#### [TASK STATEMENT]
From the data below, return the exact lines starting at the line containing "Task: Choose the line chart type icon" and ending at the line containing "Task: Click the fast-forward", both included, and nothing else.

Dataset records
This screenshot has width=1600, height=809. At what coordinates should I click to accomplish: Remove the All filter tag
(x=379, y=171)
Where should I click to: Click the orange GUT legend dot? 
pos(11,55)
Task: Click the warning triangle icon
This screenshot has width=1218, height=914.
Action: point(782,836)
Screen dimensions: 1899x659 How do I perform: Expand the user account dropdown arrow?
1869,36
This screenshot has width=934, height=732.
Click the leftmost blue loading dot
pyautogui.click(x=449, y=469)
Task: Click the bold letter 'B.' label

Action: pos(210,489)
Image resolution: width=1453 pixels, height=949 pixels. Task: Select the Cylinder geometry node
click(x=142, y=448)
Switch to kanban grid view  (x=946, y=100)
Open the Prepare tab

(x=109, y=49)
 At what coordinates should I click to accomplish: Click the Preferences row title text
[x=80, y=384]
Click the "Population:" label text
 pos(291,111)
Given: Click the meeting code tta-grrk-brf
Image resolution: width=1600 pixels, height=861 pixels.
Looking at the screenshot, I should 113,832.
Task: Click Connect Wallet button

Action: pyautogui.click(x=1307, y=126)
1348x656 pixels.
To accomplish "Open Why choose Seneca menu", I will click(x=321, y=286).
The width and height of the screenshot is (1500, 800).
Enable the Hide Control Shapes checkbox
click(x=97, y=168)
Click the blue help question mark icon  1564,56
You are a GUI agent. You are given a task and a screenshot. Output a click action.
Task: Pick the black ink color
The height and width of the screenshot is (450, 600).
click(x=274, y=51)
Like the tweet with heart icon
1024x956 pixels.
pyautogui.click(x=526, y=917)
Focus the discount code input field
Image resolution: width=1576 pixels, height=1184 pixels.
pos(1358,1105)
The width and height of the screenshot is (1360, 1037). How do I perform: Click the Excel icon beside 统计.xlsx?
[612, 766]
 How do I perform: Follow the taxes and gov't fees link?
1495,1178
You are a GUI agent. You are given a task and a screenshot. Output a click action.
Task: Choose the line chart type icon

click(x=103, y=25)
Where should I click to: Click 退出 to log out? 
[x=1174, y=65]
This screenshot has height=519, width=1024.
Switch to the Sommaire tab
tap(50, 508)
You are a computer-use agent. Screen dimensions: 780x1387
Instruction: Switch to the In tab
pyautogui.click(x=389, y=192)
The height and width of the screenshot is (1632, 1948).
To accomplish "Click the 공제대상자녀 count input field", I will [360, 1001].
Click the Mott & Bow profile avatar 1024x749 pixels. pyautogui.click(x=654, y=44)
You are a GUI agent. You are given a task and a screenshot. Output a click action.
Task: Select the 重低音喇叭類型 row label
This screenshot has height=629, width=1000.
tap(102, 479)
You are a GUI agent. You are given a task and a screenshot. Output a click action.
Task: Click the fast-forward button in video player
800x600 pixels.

#### [OUTPUT BELOW]
Task: Choose the line chart type icon

click(x=103, y=25)
Where should I click to: Click 退出 to log out? 
[x=1174, y=65]
This screenshot has height=519, width=1024.
Switch to the Sommaire tab
tap(50, 508)
You are a computer-use agent. Screen dimensions: 780x1387
Instruction: Switch to the In tab
pyautogui.click(x=389, y=192)
The height and width of the screenshot is (1632, 1948).
To accomplish "Click the 공제대상자녀 count input field", I will [360, 1001].
Click the Mott & Bow profile avatar 1024x749 pixels. pyautogui.click(x=654, y=44)
You are a GUI agent. You are given a task and a screenshot. Output a click action.
Task: Select the 重低音喇叭類型 row label
This screenshot has height=629, width=1000.
tap(102, 479)
You are a GUI agent. You are given a task and a screenshot. Output a click action.
Task: Click the fast-forward button in video player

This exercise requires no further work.